Whether you’re running your first marathon or your 100th, finding your pace is key to a successful (and enjoyable) race. I’ve run 13 marathons and have pretty much done it all — positive split, even split, and even the elusive negative split. In this blog, I break down all my favorite do’s and don’ts to pacing!
Tried and True Pre-Race Tactics
The pacing game starts with your training. It’s important to play with your pace and train in a way that you’ll be set up for success. Here are my top three tips for pre-race pacing!
- Find Your Pace. First things first. Identify your goal time. From there you can start to figure out your pace per mile. As you calculate your target pace, be sure to account for the unexpected — bathroom emergencies, water stops, start line congestion. Give yourself a good buffer so you can avoid panic on race day!
- Train Your Pace. Once you know your pace, you need to train with it! The worst thing that can happen is waiting until race day to run your pace for a prolonged period of time. Training at race pace will not only give you the confidence to quickly settle into your pace on race day, but it’ll also get your body used to it so on race day the muscle memory just takes over. You don’t (and shouldn’t) run the entirety of your long training runs at marathon pace, but definitely add those race pace miles in. I recommend running your faster miles at the end of your long run to simulate a positive split.

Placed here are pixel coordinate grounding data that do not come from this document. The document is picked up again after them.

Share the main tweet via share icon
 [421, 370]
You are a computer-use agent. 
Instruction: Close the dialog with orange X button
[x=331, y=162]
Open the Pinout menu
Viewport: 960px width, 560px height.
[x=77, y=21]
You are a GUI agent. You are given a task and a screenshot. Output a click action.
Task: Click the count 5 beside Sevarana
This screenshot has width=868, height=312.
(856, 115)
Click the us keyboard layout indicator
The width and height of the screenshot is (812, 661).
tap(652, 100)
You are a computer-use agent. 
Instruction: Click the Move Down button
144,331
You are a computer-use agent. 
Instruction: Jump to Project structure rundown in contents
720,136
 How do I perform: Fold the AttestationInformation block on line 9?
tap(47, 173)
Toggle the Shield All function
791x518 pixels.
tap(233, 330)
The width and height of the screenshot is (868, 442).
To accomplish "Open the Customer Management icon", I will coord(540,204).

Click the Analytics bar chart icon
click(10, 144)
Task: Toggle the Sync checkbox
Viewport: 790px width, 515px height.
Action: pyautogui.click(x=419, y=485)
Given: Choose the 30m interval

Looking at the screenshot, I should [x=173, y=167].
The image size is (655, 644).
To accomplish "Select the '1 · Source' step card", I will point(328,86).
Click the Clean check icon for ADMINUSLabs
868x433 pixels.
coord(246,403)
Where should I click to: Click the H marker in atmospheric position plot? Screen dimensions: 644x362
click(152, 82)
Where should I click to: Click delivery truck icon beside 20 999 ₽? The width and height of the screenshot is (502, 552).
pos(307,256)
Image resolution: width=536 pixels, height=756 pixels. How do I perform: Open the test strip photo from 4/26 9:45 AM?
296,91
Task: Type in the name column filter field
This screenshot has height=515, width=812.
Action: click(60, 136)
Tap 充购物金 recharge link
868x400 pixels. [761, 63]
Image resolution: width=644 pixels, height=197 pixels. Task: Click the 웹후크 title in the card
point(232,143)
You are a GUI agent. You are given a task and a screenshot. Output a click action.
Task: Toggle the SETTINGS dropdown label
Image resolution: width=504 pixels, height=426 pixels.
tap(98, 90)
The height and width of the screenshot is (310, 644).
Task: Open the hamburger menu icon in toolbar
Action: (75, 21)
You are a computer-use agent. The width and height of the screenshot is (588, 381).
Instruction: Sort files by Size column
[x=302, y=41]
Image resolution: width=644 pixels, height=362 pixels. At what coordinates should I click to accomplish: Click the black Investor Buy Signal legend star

- Push the Pace. Another great way to ensure that you’re confident and ready to rock your pace is by running faster than your goal pace. Doing speed workouts like Yasso 800s is the perfect way to test your speed and kick confidence into gear.
Race Day Strategies
When it comes to pacing, runners tend to fall in one of two camps — running solo or with a group. I’ve done both and I can tell you without a doubt that running with a group is typically more enjoyable. But it does have its pitfalls, just as running solo has its advantages.
- Run Your Own Race. Whether you run solo or with a group, keep your goals top of mind and know your race plan. Even if you start with a group, you may lose them along the way, so always be equipped and ready to run solo.
- Use Tools. Most watches these days can be programmed easily to beep or vibrate when you’re going too fast or slow. If that works for you, go for it! I find too much vibrating distracting and prefer to take the more old school route — the pace band or tattoo. Look for these at the expo and grab band or tattoo that matches your target pace.
- Ask the Experts. Most major marathons have pace teams to help you reach your goal. I love that CIM’s pacers are set to run about 2 minutes faster than the BQ qualifying standards to help get you to your goal. Most pacers are around at the race expo so you can meet them in advance and make sure their race plan aligns with your goal. As a general rule, know that most pace teams try to even split.
- Plan Your Playlist. If you run with music, make sure your playlist is curated in a way that it doesn’t get you too amped, too soon. Start with slower songs at the beginning of the race, then gradually build up the energy as you want to go pick up the pace.
Pacing is a tricky thing, but if you get it right, you’ll have the race of a lifetime. Avoid these pacing pitfalls on race day so you can focus on having the best race ever.
- Starting Too Fast! Going out faster than your planned pace is really easy to do, but remember — banking time is not a thing. If you’ve paced it right, you can always push it at the end, but if you go out too fast you won’t have any gas left in the tank.
- Or, Too Slow. In the same vein as above, there is such thing as going out too slow. If you start out too much slower than your target pace it can be difficult to gain momentum and catch back up.
- Not Knowing the Plan. Running with a pace group (or even a random stranger) without knowing their plan can be an easy mistake, too. If you don’t have a chance to meet the team at the Expo, try to head to the corral early to chat. Stick with people that have similar goals and race plans and you’ll be good to go!
- Psyching Yourself Out. It’s really easy to get in your head during a race. Stay calm and steady and stay focused on your own race. Just because Sally from your Sunday long run group took it out fast doesn’t mean you’re not going to reach your goal. Stay on course and stick with your pace plan.
- The Early Pick Up. Hopefully you get to a point in your race where you have a surge of energy and can pick up the pace. Beware of picking it up too early or too fast — if you still have 10 miles to go, it’s probably too early for a sprint!
- Lack of Research. When you’re planning your race pace, make sure you account for course terrain or elevation. Make those adjustments and do your research so you aren’t caught off guard (and off pace) during race day.
- Lack of fuel or hydration can make you bonk and drop your pace. Stick with your fueling plan and stay hydrated, especially on warmer days.
- Relying on Your Watch. The race doesn’t stop when your Garmin says 26.2. It stops when you cross the finish line. So base your pace on the mile markers not your watch to account for extra mileage from tangents and early weaving.
At the end of the day, a great race is one that you were able to finish strong without a ton of leftover energy. When you run a well-paced race, you’ll find it’s probably a lot more enjoyable, too!